▸ **Work task**
The whole listing below should be duplicated exactly, with nothing left out.

▸ **Input data**
========================================================================
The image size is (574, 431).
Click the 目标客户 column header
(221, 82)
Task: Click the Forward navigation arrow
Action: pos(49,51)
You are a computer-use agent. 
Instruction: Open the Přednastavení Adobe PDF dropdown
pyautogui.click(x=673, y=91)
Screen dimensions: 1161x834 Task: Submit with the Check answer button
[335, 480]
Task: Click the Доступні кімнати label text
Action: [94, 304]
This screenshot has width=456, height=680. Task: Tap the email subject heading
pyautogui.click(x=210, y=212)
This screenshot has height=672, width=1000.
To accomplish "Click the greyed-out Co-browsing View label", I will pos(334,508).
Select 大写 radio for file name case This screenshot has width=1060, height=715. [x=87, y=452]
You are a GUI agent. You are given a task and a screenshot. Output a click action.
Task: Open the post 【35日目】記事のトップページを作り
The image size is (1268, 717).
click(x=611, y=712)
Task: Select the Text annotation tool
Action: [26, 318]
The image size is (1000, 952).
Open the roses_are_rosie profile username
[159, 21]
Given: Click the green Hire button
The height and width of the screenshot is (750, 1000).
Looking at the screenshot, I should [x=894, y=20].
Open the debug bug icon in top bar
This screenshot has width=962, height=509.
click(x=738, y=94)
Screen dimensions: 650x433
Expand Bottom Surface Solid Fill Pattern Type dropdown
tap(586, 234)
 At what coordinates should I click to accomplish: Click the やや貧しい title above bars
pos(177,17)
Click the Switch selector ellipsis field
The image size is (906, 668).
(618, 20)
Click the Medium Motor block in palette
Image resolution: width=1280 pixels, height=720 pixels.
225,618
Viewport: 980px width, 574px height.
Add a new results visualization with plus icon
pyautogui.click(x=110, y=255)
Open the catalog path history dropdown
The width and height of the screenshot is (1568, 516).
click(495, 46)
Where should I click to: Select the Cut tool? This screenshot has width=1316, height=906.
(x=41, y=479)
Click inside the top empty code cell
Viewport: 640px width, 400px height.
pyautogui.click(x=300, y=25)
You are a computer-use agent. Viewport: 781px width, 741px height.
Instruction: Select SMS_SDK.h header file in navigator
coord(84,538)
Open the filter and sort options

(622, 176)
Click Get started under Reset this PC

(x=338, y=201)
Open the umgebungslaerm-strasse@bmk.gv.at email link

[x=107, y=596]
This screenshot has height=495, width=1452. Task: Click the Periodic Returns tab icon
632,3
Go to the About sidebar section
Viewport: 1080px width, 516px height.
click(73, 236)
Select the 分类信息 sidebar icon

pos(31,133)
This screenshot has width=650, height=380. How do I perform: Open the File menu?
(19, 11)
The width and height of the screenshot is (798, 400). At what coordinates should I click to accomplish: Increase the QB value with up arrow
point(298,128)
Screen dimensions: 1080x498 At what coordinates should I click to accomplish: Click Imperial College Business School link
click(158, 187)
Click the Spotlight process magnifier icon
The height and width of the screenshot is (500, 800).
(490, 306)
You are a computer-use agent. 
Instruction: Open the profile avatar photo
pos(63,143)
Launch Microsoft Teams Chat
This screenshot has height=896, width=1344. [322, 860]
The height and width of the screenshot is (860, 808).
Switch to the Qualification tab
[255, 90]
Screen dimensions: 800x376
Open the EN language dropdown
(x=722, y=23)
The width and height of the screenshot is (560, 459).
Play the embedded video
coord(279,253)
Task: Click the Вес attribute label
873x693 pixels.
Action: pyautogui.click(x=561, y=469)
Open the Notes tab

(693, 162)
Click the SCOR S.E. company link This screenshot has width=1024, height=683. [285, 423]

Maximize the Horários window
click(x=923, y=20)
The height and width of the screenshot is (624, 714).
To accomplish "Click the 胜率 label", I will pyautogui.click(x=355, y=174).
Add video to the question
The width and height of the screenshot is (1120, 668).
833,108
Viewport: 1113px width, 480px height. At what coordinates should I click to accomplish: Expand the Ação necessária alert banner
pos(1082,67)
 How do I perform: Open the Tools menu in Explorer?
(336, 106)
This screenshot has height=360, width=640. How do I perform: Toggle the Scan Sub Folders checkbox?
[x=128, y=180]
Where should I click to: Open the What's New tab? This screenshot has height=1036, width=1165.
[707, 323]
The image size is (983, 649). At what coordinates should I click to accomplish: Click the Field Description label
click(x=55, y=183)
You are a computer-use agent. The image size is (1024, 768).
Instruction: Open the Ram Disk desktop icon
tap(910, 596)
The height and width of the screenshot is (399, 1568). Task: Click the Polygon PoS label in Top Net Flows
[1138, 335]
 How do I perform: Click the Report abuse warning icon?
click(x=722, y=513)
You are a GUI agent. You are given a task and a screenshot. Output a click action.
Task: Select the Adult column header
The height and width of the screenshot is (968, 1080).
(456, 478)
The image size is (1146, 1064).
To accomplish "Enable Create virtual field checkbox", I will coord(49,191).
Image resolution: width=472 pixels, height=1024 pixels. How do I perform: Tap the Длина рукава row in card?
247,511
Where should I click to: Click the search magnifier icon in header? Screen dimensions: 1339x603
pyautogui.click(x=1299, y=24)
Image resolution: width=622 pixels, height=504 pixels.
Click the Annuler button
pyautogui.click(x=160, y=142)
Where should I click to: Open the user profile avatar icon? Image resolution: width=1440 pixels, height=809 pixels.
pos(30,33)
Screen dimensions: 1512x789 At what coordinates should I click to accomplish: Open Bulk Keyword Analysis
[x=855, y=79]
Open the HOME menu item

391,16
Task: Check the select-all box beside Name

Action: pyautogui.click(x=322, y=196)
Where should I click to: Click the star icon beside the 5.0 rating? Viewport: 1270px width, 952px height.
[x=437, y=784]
========================================================================
▸ **Solution for this task**
The image size is (574, 431).
Click the 目标客户 column header
(221, 82)
Task: Click the Forward navigation arrow
Action: pos(49,51)
You are a computer-use agent. 
Instruction: Open the Přednastavení Adobe PDF dropdown
pyautogui.click(x=673, y=91)
Screen dimensions: 1161x834 Task: Submit with the Check answer button
[335, 480]
Task: Click the Доступні кімнати label text
Action: [94, 304]
This screenshot has width=456, height=680. Task: Tap the email subject heading
pyautogui.click(x=210, y=212)
This screenshot has height=672, width=1000.
To accomplish "Click the greyed-out Co-browsing View label", I will pos(334,508).
Select 大写 radio for file name case This screenshot has width=1060, height=715. [x=87, y=452]
You are a GUI agent. You are given a task and a screenshot. Output a click action.
Task: Open the post 【35日目】記事のトップページを作り
The image size is (1268, 717).
click(x=611, y=712)
Task: Select the Text annotation tool
Action: [26, 318]
The image size is (1000, 952).
Open the roses_are_rosie profile username
[159, 21]
Given: Click the green Hire button
The height and width of the screenshot is (750, 1000).
Looking at the screenshot, I should [x=894, y=20].
Open the debug bug icon in top bar
This screenshot has width=962, height=509.
click(x=738, y=94)
Screen dimensions: 650x433
Expand Bottom Surface Solid Fill Pattern Type dropdown
tap(586, 234)
 At what coordinates should I click to accomplish: Click the やや貧しい title above bars
pos(177,17)
Click the Switch selector ellipsis field
The image size is (906, 668).
(618, 20)
Click the Medium Motor block in palette
Image resolution: width=1280 pixels, height=720 pixels.
225,618
Viewport: 980px width, 574px height.
Add a new results visualization with plus icon
pyautogui.click(x=110, y=255)
Open the catalog path history dropdown
The width and height of the screenshot is (1568, 516).
click(495, 46)
Where should I click to: Select the Cut tool? This screenshot has width=1316, height=906.
(x=41, y=479)
Click inside the top empty code cell
Viewport: 640px width, 400px height.
pyautogui.click(x=300, y=25)
You are a computer-use agent. Viewport: 781px width, 741px height.
Instruction: Select SMS_SDK.h header file in navigator
coord(84,538)
Open the filter and sort options

(622, 176)
Click Get started under Reset this PC

(x=338, y=201)
Open the umgebungslaerm-strasse@bmk.gv.at email link

[x=107, y=596]
This screenshot has height=495, width=1452. Task: Click the Periodic Returns tab icon
632,3
Go to the About sidebar section
Viewport: 1080px width, 516px height.
click(73, 236)
Select the 分类信息 sidebar icon

pos(31,133)
This screenshot has width=650, height=380. How do I perform: Open the File menu?
(19, 11)
The width and height of the screenshot is (798, 400). At what coordinates should I click to accomplish: Increase the QB value with up arrow
point(298,128)
Screen dimensions: 1080x498 At what coordinates should I click to accomplish: Click Imperial College Business School link
click(158, 187)
Click the Spotlight process magnifier icon
The height and width of the screenshot is (500, 800).
(490, 306)
You are a computer-use agent. 
Instruction: Open the profile avatar photo
pos(63,143)
Launch Microsoft Teams Chat
This screenshot has height=896, width=1344. [322, 860]
The height and width of the screenshot is (860, 808).
Switch to the Qualification tab
[255, 90]
Screen dimensions: 800x376
Open the EN language dropdown
(x=722, y=23)
The width and height of the screenshot is (560, 459).
Play the embedded video
coord(279,253)
Task: Click the Вес attribute label
873x693 pixels.
Action: pyautogui.click(x=561, y=469)
Open the Notes tab

(693, 162)
Click the SCOR S.E. company link This screenshot has width=1024, height=683. [285, 423]

Maximize the Horários window
click(x=923, y=20)
The height and width of the screenshot is (624, 714).
To accomplish "Click the 胜率 label", I will pyautogui.click(x=355, y=174).
Add video to the question
The width and height of the screenshot is (1120, 668).
833,108
Viewport: 1113px width, 480px height. At what coordinates should I click to accomplish: Expand the Ação necessária alert banner
pos(1082,67)
 How do I perform: Open the Tools menu in Explorer?
(336, 106)
This screenshot has height=360, width=640. How do I perform: Toggle the Scan Sub Folders checkbox?
[x=128, y=180]
Where should I click to: Open the What's New tab? This screenshot has height=1036, width=1165.
[707, 323]
The image size is (983, 649). At what coordinates should I click to accomplish: Click the Field Description label
click(x=55, y=183)
You are a computer-use agent. The image size is (1024, 768).
Instruction: Open the Ram Disk desktop icon
tap(910, 596)
The height and width of the screenshot is (399, 1568). Task: Click the Polygon PoS label in Top Net Flows
[1138, 335]
 How do I perform: Click the Report abuse warning icon?
click(x=722, y=513)
You are a GUI agent. You are given a task and a screenshot. Output a click action.
Task: Select the Adult column header
The height and width of the screenshot is (968, 1080).
(456, 478)
The image size is (1146, 1064).
To accomplish "Enable Create virtual field checkbox", I will coord(49,191).
Image resolution: width=472 pixels, height=1024 pixels. How do I perform: Tap the Длина рукава row in card?
247,511
Where should I click to: Click the search magnifier icon in header? Screen dimensions: 1339x603
pyautogui.click(x=1299, y=24)
Image resolution: width=622 pixels, height=504 pixels.
Click the Annuler button
pyautogui.click(x=160, y=142)
Where should I click to: Open the user profile avatar icon? Image resolution: width=1440 pixels, height=809 pixels.
pos(30,33)
Screen dimensions: 1512x789 At what coordinates should I click to accomplish: Open Bulk Keyword Analysis
[x=855, y=79]
Open the HOME menu item

391,16
Task: Check the select-all box beside Name

Action: pyautogui.click(x=322, y=196)
Where should I click to: Click the star icon beside the 5.0 rating? Viewport: 1270px width, 952px height.
[x=437, y=784]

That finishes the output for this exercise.